» Information shown
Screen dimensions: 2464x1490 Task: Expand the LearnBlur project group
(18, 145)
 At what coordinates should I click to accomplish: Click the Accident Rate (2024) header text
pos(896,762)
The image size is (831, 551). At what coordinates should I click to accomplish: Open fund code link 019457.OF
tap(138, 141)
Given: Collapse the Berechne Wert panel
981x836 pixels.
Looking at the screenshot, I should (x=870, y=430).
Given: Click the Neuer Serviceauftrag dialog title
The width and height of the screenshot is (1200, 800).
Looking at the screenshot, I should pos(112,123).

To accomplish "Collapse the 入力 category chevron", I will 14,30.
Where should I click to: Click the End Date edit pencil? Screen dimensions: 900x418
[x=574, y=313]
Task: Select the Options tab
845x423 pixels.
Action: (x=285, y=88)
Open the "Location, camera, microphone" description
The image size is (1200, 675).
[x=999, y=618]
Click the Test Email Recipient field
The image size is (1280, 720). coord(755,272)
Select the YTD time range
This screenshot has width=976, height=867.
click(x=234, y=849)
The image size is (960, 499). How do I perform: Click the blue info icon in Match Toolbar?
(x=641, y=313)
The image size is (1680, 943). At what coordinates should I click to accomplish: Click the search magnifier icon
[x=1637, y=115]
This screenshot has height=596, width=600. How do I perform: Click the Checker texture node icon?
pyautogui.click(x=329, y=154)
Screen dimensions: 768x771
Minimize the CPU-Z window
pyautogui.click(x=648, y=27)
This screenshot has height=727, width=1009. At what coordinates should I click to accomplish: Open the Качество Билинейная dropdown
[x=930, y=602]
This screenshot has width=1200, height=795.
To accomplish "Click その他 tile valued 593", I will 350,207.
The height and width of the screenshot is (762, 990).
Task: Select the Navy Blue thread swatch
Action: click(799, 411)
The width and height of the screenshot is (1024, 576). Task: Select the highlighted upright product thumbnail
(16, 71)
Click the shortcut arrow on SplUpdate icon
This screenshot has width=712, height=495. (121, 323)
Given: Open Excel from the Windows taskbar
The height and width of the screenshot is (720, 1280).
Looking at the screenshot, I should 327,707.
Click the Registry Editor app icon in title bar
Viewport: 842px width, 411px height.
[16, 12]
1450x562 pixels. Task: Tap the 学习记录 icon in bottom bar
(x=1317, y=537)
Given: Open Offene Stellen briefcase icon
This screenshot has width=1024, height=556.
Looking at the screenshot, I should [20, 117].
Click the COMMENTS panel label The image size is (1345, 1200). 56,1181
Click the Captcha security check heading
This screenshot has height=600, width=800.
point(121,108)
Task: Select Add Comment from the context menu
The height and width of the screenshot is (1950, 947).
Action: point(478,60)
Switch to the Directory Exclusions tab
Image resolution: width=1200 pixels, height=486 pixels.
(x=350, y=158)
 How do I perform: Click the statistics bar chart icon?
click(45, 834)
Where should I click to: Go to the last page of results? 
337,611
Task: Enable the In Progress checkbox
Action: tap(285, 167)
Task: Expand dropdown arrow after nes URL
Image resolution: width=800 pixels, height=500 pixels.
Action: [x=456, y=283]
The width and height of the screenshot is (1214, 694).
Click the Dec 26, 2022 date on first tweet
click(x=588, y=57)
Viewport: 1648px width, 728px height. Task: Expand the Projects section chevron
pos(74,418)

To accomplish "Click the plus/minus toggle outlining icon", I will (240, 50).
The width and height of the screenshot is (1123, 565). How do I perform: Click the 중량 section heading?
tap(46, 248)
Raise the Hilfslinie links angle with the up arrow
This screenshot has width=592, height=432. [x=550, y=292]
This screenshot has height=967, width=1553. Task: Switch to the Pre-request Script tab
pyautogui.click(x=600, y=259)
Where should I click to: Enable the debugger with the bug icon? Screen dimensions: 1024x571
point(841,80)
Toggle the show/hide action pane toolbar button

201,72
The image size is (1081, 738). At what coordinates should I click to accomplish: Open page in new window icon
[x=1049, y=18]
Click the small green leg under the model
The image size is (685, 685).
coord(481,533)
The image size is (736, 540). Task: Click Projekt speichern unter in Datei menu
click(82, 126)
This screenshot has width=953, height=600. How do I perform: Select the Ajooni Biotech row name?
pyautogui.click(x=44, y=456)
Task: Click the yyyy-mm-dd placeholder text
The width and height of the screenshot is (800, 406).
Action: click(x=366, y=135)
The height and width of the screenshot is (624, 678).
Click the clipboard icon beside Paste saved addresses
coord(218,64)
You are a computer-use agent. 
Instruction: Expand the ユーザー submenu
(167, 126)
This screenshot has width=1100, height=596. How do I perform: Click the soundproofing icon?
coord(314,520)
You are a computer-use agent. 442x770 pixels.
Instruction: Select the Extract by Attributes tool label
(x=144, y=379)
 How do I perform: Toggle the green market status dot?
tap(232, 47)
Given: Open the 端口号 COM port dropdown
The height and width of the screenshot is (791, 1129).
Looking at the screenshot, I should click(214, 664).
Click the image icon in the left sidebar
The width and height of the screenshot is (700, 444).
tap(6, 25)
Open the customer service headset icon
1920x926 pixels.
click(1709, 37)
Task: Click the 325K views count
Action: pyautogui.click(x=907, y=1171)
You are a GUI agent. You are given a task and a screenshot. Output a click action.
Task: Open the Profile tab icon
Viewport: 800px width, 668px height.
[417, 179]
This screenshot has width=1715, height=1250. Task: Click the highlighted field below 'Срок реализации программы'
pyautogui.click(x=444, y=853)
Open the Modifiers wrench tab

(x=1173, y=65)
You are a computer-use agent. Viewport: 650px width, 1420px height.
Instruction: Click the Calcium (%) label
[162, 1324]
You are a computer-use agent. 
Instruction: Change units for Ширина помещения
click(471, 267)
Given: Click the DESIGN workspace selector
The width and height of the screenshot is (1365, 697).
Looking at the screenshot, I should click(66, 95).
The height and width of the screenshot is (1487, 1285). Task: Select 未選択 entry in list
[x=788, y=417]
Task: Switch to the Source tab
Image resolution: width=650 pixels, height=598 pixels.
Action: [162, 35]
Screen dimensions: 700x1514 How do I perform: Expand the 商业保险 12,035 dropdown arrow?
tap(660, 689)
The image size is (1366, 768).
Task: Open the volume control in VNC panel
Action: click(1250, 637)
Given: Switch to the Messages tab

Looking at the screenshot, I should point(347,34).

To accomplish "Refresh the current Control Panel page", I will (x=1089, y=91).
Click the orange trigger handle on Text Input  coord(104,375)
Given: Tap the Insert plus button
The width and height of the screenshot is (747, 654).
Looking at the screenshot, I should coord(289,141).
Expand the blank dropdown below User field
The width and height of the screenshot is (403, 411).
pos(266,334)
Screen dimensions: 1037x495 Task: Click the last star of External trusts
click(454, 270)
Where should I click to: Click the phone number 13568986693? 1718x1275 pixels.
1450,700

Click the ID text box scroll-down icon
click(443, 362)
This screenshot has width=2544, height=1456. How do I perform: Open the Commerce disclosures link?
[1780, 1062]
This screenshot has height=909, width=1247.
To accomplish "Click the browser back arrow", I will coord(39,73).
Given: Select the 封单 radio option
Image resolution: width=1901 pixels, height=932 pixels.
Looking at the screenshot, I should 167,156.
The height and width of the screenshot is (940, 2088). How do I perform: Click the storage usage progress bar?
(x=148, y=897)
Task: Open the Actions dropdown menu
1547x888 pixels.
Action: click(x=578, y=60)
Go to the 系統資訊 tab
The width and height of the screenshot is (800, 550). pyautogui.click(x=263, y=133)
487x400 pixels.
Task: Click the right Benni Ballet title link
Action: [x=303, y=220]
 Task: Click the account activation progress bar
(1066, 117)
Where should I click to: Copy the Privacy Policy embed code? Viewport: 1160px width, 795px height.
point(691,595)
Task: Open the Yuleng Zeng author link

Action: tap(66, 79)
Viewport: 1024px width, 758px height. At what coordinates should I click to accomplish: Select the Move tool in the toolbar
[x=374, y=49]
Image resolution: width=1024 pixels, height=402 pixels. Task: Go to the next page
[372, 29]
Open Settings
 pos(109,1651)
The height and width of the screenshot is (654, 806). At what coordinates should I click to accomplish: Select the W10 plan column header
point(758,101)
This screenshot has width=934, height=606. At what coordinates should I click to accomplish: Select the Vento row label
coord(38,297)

» Problem details
Starting with the first line of the records above, give back each line exactly until the line with "Given: Click the Neuer" has been given as well.

» Task result
Screen dimensions: 2464x1490 Task: Expand the LearnBlur project group
(18, 145)
 At what coordinates should I click to accomplish: Click the Accident Rate (2024) header text
pos(896,762)
The image size is (831, 551). At what coordinates should I click to accomplish: Open fund code link 019457.OF
tap(138, 141)
Given: Collapse the Berechne Wert panel
981x836 pixels.
Looking at the screenshot, I should (x=870, y=430).
Given: Click the Neuer Serviceauftrag dialog title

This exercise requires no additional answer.